Quick Links

Re: PostgreSQL fails to convert decomposed utf-8 to other encodings

From:	Craig Ringer <craig(at)2ndquadrant(dot)com>
To:	Tom Lane <tgl(at)sss(dot)pgh(dot)pa(dot)us>
Cc:	pgsql-bugs <pgsql-bugs(at)postgresql(dot)org>
Subject:	Re: PostgreSQL fails to convert decomposed utf-8 to other encodings
Date:	2014-08-06 04:12:05
Message-ID:	53E1AB15.8050702@2ndquadrant.com
Views:	Whole Thread \| Raw Message \| Download mbox \| Resend email
Thread:
Lists:	pgsql-bugs

On 08/06/2014 11:54 AM, Craig Ringer wrote:
> On 08/06/2014 09:14 AM, Tom Lane wrote:
>> We don't actually support "decomposed" utf8; if there is any bug here,
>> it's that the input you show isn't rejected. But I think there was
>> some intentional choice to not check \u escapes fully.
>
> Combining characters (i.e. decomposed utf-8 form, for chars where there
> is a combined equivalent) are part of utf-8. They're not an optional add-on.

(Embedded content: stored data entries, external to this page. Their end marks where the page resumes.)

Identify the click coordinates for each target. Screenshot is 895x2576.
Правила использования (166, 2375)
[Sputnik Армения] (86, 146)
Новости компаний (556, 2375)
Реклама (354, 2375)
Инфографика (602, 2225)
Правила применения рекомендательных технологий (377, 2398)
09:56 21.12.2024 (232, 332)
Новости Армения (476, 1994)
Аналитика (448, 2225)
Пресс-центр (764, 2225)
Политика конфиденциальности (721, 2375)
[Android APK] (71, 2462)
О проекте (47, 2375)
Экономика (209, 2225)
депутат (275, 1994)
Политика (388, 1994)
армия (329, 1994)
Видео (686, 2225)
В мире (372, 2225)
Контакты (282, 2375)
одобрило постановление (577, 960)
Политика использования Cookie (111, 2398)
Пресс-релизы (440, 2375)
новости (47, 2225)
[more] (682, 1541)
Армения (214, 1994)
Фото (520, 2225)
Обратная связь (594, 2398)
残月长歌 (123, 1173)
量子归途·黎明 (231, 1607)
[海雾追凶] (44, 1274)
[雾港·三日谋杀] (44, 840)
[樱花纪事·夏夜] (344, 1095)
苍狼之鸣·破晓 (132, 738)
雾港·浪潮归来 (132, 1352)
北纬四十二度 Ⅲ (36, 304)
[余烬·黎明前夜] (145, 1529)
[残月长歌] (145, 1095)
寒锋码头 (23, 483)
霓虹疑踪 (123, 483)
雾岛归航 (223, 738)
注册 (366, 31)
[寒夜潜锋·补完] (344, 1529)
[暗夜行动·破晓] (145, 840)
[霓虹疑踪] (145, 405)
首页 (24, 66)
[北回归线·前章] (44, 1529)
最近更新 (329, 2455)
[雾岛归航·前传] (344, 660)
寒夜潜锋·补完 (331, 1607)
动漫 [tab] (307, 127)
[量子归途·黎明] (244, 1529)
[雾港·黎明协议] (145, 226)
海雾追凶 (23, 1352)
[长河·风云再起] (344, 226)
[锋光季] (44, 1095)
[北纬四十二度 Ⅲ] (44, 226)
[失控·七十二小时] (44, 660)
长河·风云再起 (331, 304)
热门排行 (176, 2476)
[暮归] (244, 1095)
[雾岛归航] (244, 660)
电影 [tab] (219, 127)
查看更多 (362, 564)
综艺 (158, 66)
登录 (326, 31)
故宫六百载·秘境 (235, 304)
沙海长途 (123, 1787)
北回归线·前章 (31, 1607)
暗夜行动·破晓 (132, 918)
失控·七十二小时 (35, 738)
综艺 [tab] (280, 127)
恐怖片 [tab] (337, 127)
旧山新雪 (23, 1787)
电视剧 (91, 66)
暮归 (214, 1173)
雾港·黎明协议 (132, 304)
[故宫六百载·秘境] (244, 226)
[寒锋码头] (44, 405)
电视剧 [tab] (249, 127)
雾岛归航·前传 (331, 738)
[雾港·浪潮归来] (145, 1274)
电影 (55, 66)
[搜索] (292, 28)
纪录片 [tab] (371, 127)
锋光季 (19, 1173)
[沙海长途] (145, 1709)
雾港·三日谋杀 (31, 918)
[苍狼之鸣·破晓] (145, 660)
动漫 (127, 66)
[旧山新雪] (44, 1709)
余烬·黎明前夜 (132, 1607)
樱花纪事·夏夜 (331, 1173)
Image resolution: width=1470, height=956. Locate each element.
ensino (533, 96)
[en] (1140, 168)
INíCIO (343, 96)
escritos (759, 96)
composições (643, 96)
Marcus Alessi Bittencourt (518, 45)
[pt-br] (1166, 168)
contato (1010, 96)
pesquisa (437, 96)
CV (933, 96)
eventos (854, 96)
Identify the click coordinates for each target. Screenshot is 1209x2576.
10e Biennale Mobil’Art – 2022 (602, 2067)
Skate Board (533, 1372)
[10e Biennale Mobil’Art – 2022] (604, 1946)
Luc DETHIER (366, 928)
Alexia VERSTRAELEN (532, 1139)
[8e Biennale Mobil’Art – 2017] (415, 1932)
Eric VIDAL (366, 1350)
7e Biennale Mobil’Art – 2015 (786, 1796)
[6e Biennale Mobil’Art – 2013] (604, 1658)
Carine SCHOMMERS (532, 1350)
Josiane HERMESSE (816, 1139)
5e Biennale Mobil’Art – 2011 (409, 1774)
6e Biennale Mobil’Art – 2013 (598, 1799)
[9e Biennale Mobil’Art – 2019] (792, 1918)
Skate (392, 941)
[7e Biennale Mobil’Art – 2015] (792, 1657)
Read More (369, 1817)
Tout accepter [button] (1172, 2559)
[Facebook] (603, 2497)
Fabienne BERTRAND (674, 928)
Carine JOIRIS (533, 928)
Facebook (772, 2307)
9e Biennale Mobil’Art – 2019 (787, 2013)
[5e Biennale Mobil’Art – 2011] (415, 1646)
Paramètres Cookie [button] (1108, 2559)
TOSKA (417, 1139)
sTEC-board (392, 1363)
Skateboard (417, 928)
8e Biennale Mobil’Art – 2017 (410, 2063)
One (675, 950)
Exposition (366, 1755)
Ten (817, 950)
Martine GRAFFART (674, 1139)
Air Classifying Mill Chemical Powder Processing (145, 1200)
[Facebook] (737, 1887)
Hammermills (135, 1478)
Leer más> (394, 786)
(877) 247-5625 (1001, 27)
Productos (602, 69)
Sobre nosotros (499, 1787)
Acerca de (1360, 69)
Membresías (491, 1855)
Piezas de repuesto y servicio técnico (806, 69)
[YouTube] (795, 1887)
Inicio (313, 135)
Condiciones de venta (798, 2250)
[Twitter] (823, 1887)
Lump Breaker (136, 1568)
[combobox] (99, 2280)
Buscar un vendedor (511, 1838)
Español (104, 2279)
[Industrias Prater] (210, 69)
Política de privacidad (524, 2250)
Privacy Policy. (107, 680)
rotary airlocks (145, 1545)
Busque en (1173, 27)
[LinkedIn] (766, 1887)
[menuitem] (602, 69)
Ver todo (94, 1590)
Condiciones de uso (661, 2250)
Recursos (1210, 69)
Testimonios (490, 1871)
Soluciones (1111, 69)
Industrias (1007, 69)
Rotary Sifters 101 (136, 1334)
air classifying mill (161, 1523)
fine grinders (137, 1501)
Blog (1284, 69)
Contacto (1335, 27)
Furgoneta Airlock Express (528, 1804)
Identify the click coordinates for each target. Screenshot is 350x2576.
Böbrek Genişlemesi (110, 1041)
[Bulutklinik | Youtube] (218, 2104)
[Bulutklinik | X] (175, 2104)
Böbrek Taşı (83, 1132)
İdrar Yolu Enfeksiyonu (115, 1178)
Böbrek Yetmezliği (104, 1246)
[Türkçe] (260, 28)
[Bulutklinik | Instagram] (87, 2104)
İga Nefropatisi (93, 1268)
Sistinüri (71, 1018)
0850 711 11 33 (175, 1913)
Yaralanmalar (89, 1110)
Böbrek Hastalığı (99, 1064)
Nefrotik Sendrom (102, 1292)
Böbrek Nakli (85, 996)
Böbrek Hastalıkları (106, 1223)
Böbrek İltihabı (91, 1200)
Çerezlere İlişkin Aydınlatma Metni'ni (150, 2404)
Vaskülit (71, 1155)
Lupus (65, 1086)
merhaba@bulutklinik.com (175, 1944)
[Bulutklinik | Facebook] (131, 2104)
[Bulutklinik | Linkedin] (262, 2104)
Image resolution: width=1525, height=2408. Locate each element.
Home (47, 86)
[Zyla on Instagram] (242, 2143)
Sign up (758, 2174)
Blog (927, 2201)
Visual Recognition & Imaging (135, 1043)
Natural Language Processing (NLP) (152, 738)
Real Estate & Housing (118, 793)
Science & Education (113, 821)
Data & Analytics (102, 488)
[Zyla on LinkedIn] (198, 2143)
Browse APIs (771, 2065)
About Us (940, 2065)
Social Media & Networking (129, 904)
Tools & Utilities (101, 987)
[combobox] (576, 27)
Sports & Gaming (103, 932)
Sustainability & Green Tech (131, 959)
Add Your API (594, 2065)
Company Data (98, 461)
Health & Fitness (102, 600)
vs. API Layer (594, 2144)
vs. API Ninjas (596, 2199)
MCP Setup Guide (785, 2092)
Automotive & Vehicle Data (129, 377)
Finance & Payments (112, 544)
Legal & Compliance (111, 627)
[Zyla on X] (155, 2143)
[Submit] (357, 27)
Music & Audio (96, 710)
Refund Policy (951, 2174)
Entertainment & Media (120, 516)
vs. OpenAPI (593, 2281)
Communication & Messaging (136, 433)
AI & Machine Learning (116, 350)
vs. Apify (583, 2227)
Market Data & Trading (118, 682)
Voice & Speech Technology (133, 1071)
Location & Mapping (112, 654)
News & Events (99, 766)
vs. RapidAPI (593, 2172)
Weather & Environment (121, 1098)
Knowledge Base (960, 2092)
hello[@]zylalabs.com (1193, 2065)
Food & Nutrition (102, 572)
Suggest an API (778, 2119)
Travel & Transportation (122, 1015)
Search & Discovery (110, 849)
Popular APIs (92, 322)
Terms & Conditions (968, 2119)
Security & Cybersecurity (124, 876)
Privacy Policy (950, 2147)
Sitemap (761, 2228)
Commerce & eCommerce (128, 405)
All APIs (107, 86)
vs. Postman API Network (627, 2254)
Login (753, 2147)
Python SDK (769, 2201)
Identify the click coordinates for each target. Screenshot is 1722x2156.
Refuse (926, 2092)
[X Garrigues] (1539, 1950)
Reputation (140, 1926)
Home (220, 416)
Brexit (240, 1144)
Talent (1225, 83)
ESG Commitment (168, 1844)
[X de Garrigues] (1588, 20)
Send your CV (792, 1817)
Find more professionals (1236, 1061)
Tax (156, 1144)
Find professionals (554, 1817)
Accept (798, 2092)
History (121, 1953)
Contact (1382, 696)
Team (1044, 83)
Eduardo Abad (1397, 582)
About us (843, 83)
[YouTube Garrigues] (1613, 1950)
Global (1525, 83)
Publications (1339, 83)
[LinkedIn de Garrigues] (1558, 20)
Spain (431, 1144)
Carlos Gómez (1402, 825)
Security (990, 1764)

... though we can advertise partial Unicode support, saying that we
support UTF-8 for UCS (ISO 10646-1:2000 Annex D / RFC 3629)
implementation level 1 only, requiring Normalization Form C (NFC) input.

Given that Pg doesn't seem to understand \xf8 or \xfc utf-8 chars, so it
doesn't cover the full utf-8 range, it doesn't look like it meets Level
1 either. So it supports "mostly-utf8".

With level 1 we should really _reject_ combining chars, but can't do
that w/o breaking BC.

I guess I should turn this:

http://www.cl.cam.ac.uk/~mgk25/ucs/examples/UTF-8-test.txt

into a regression test.

Possibly also parts of this:

http://www.columbia.edu/~fdc/utf8/

though it's more oriented toward rendering.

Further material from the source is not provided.